Es ist mittlerweile 11:15 Uhr, die Demo setzt sich in Bewegung. Zunächst geht es nur 500 Meter vorwärts, vor dem DGB-Gewerkschaftshaus in der Friedrich-Ebert-Straße stoppt die Kolonne. Die Lautsprecheranlage auf dem angemieteten Lkw streikt - Gelegenheit für die Demonstranten, sich gegenseitig zu übertönen.

Die Grüne Jugend ist stark vertreten, ihre Mitglieder verteilen Flyer, die gemeinsam mit den Jusos der SPD erstellt wurden. "Die Bilanz der schwarz-gelben Landesregierung ist vernichtend", steht darauf. "Deshalb am 9. Mai 2010 Rot-Grün wählen." Die Landessprecherin der Grünen Jugend, Verena Schäffer, nennt die Situation in den Schulen NRWs einen "absoluten Wahnsinn". Es müsste schnell gehandelt werden: "Mit der SPD könnten wir das, mit der CDU kann sich das niemand von uns vorstellen."

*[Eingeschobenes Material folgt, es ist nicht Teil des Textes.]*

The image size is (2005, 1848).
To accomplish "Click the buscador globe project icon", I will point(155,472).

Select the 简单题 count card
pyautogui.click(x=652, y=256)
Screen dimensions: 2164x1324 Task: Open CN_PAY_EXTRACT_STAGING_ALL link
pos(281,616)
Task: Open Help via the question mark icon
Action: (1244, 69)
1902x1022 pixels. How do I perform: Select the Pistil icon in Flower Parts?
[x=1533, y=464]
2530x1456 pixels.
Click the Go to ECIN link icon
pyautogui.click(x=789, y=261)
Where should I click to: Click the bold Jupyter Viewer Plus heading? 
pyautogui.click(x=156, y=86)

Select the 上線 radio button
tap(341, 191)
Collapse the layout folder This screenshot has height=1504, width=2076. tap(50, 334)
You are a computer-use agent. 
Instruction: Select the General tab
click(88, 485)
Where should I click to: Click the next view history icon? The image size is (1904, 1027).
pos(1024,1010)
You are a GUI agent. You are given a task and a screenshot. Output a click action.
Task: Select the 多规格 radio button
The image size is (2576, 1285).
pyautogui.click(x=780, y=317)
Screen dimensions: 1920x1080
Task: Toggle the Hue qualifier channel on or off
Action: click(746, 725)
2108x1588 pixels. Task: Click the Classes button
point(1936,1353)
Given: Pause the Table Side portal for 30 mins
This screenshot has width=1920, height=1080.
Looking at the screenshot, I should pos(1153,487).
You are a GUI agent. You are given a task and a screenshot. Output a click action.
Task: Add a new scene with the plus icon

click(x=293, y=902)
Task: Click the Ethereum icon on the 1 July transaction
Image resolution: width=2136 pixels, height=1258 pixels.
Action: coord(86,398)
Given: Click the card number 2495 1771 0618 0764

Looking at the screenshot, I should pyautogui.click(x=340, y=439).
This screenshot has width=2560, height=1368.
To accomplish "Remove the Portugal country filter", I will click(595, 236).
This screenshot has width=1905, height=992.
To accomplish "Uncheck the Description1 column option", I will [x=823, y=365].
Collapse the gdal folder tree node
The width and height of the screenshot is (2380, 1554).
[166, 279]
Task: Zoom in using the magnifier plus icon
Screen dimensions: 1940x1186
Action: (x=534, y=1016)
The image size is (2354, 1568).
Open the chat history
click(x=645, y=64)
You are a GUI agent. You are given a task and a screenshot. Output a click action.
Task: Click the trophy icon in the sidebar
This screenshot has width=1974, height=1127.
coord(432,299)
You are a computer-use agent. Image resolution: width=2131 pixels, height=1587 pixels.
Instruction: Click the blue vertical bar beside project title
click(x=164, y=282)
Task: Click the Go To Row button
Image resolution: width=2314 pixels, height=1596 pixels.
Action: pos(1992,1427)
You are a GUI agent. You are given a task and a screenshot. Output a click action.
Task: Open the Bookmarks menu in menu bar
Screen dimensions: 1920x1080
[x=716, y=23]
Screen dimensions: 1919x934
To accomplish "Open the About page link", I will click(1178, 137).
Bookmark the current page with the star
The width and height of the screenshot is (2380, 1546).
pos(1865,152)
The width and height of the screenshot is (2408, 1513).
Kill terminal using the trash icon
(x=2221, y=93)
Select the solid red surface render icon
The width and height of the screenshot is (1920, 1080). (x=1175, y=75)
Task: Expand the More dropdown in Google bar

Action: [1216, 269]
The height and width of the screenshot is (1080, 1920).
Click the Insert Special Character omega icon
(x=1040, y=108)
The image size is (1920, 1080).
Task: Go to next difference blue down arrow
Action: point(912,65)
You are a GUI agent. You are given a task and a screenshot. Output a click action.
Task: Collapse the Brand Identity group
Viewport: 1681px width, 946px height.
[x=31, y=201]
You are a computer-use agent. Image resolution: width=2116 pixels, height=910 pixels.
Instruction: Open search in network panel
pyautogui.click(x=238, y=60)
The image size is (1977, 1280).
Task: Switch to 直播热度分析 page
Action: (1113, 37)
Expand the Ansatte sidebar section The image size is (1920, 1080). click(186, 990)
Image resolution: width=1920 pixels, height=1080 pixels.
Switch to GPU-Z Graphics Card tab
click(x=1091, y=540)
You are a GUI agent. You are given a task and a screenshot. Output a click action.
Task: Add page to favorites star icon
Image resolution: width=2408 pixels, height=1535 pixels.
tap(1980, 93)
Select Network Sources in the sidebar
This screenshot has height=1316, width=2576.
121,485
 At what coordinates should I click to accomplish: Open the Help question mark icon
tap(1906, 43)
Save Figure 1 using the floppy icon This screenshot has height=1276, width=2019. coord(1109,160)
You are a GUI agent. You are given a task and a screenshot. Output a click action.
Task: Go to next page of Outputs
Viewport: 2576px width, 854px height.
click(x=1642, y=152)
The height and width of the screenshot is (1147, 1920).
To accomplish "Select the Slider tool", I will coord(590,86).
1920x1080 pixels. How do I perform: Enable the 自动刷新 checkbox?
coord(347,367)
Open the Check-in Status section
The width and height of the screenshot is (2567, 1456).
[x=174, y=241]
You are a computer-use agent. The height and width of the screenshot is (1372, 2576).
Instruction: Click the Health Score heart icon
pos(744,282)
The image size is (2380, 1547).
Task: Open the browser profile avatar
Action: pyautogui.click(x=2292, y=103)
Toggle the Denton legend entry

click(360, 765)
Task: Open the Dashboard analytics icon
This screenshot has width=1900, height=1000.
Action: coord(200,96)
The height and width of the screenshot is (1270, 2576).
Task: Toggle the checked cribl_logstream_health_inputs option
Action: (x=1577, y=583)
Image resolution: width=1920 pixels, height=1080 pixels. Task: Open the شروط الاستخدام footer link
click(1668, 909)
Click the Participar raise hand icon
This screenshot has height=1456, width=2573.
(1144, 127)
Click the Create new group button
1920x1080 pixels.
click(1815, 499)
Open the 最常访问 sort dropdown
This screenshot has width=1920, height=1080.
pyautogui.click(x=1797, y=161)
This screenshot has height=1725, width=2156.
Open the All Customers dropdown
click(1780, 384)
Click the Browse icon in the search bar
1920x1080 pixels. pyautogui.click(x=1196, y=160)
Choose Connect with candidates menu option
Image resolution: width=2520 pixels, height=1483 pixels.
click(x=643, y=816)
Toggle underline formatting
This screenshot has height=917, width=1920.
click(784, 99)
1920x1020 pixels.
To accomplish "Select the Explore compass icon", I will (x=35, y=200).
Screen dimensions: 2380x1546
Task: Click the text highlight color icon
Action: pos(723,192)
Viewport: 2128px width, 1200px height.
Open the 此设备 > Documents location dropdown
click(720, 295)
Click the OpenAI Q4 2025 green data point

Statt mit Mathematik beschäftigen sich viele Schüler und Studenten an diesem Vormittag mit politischer Mengenlehre. In aktuellen Wahlumfragen hat Schwarz-Grün eine Mehrheit, Rot-Grün hingegen nicht. Die Spitzenkandidatin der SPD, Hannelore Kraft, will die Schüler länger gemeinsam lernen lassen, statt wie bisher vier Jahren Grundschule und dem anschließenden Wechsel auf eine weiterführende Schule (Hauptschule, Realschule, Gymnasium) soll es eine Gemeinschaftsschule geben. Studiengebühren sollen schrittweise abgeschafft werden - bis Mitte der Legislaturperiode.

Um diesen Plan durchzusetzen, werden SPD und Grüne womöglich mit der Linken zusammenarbeiten müssen. Offiziell wollen das jedoch weder Kraft noch die Grünen, deren Spitzenkandidatin Sylvia Löhrmann eine Koalition mit der CDU nicht ausgeschlossen hat.

Bei der Demo zeigt sich, dass auch bei vielen Linken Rot-Rot-Grün keine Wunschoption ist. "Wer hat uns verraten? Sozialdemokraten! Wer war mit dabei? Die grüne Partei!", brüllen Anhänger der Linken, deren Spitzenkandidat Wolfgang Zimmermann ebenfalls auf der Demo erschienen ist. Sie halten die rot-grüne Forderung nach einer schrittweisen Abschaffung der Studiengebühren für verlogen, weil SPD und Grüne einst die Studienkonten für Langzeitstudenten eingeführt haben - bevor Schwarz-Gelb unter Ministerpräsident Jürgen Rüttgers im Jahr 2005 die Macht übernahm.

Die CDU will am traditionellen Schulsystem festhalten, auch die Studiengebühren sollen bleiben. Rüttgers sagt, das sei sozial - schließlich könnten Bafög-Empfänger einen Kredit aufnehmen und ihn abzahlen, wenn sie einen Job gefunden haben. Die FDP, die weiterhin ausschließlich mit der CDU koalieren will, hält moderate Korrekturen des Schulsystems für nötig.

Vanessa aus Witten sagt, sie würde die Grünen wählen - wenn sie dürfte. Nach dem Abitur will die 17-Jährige studieren, doch der hohe Numerus clausus (NC) vieler Universitäten schreckt sie ab. "In der Schule werden wir schlecht ausgebildet, dann scheitern wir am NC oder müssen uns verschulden, weil wir Gebühren zahlen müssen", klagt sie. Vanessa weiß, dass die Reform des Schulsystems für sie wohl zu spät käme. Sie sagt: "Wir müssen das jetzt für unsere Geschwister, Cousins und Cousinen machen. Damit es denen mal besser geht."